ZENGETSU SNAPS HIS FINGERS 鐵笛倒吹 八十七


When two students meet
along the road, each
acknowledges the other
with the snap of fingers.
When a student walks the Way
to who does he snap his fingers
and who passes with a small bow?

If you happen across a teacher
and ask him the meaning of this
will you bow or snap
and how will you respond
to the silence
that enfolds his answer.

A reflection on Case 87 of the Iron Flute Koans

KOTEI STRIKES A MONK 鐵笛倒吹 八十一

Bow before a king
and you may be rewarded
but bow before a teacher
and expect to be shunned.
Which has something to offer?
Ask the teacher why he shuns you
and he will turn you away.

One offers a bit of gold,
one offers a priceless gem.
Gold can buy you many things
but the gem is worthless
to all but he to who it is given.
Pick carefully, for here
the fool and wise man
walk separate paths.

A reflection on Case 81 of the Iron Flute Koans

GENTO’S AXE 鐵笛倒吹 八十二

You sit before him
an axe in his hand.
He asks a question and says
if you answer I will cut off
your right hand,
if you do not respond
I will sever your left.

There is no sound
from the clock in the corner
as you silently grab his axe
and he smiles
in deeply shared knowledge.

A reflection on Case 82 of the Iron Flute Koans

TOKUSAN’S ULTIMATE TEACHING 鐵笛倒吹 七十九

If the student asks the teacher
for greater knowledge
he will be met
with a blow from the stick.
If he asks again
the teacher will respond
I have nothing to give you.

Will you recognize
the greatest gift
when it is offered to you
or will you continue
to pursue its shadow.

A reflection on Case 79 of the Iron Flute koans.

KYOSEI’S STICK 鐵笛倒吹 六十四

If Kyosei asks
from where I have come
how will I answer him?
If he asks where
my teacher lives
what will I tell him?

Such a fool I am
to wander from there to here
from here to another place
seeking a path
on which I
am always standing still.
Thirty blows is
the least I deserve.
But Kyosei withdraws
the stick.

A reflection on Case 64 of the Iron Flute Koans

DON’T MIND

Both the great ape and the chimpanzee
say they have been horribly maligned
by Buddhist teachers of all people.

They point out that they have been
meditating since the Buddha sat
beneath the bodhi tree and was enlightened.

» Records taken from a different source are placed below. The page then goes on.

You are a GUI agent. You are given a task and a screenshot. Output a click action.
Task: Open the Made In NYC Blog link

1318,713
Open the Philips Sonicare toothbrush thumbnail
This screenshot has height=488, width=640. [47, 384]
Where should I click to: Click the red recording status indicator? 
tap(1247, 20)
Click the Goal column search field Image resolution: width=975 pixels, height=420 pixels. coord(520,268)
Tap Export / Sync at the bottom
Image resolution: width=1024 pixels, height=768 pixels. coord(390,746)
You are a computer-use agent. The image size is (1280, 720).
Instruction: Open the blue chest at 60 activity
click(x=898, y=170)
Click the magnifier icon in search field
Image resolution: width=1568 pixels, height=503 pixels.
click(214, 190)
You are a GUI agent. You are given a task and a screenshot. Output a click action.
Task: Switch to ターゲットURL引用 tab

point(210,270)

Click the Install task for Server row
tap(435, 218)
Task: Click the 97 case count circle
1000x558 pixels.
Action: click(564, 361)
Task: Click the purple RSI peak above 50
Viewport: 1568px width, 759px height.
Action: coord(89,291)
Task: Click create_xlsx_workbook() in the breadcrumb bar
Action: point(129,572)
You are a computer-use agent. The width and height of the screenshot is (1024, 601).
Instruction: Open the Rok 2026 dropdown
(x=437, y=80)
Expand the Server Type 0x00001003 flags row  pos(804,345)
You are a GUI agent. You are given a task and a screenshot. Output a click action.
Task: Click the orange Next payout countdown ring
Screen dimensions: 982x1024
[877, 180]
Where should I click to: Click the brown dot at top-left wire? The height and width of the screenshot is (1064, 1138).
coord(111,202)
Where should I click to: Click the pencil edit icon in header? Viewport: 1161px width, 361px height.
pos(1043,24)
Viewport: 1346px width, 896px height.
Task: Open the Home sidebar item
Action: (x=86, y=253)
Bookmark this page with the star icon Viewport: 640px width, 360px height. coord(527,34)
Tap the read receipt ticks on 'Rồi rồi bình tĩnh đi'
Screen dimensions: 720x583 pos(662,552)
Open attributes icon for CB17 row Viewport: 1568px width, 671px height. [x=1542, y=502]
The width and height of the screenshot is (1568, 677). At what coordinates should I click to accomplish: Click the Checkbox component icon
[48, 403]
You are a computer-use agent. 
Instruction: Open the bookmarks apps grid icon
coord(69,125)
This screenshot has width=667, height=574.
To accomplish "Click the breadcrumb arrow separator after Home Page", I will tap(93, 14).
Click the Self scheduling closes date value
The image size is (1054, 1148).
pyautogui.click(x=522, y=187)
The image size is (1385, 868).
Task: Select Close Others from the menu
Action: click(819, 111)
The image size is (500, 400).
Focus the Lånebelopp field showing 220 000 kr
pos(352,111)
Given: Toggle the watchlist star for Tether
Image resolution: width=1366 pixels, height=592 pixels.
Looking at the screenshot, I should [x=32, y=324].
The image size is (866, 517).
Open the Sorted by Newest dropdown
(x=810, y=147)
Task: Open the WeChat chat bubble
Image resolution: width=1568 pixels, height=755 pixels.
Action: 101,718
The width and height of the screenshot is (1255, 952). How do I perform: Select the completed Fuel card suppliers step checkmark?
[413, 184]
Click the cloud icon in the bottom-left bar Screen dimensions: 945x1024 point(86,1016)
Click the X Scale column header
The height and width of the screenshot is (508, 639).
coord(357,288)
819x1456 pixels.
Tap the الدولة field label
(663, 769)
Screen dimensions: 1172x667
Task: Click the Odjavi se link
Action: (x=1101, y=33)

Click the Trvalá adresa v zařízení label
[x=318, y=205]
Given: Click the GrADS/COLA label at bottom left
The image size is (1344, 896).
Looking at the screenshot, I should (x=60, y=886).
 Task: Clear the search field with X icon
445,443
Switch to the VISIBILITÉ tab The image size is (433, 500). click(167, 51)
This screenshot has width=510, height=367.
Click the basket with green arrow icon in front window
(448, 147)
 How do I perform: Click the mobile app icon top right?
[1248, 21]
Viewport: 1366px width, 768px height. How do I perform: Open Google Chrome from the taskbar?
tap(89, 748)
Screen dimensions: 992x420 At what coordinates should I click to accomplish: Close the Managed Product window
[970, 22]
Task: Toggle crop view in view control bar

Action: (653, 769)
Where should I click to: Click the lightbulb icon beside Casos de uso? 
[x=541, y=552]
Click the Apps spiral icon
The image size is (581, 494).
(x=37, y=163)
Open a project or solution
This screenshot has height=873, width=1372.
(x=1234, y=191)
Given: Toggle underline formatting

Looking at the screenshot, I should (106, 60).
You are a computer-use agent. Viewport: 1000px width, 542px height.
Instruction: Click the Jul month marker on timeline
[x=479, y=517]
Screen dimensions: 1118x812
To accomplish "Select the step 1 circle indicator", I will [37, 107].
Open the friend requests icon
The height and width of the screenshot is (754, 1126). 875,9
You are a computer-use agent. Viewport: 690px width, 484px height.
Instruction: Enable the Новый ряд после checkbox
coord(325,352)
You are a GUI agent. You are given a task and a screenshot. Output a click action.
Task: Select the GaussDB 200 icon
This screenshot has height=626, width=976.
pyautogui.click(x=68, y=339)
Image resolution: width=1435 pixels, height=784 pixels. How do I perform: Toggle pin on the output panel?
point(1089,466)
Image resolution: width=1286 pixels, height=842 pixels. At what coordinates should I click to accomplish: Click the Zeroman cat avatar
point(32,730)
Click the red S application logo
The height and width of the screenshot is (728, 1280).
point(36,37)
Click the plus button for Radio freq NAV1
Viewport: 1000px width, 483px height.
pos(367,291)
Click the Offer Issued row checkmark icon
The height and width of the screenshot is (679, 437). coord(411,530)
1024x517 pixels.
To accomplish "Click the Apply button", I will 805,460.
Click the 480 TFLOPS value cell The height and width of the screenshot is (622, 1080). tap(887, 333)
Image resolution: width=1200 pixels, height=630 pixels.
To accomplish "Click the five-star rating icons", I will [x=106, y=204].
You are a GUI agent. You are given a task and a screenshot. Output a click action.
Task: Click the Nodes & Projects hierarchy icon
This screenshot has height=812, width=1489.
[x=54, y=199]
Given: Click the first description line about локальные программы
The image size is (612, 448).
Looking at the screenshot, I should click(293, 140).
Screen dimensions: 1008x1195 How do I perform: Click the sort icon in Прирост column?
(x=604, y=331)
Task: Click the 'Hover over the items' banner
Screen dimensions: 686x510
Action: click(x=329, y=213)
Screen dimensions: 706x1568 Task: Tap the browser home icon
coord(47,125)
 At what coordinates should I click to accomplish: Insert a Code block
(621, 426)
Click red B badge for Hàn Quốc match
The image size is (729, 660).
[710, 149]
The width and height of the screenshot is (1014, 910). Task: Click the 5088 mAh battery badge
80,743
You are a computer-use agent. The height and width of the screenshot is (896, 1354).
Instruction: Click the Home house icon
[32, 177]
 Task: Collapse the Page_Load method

They are capable of deep thought,
are clearly as sentient as people, 
they claim with some evidence in support.

Why is it, they ask, that we refer 
to the unsettled state of the mind 
when sitting in zazen as monkey mind

when it is plainly apparent to all, 
human and simian that the obstacle
in zazen is actually a case of human mind.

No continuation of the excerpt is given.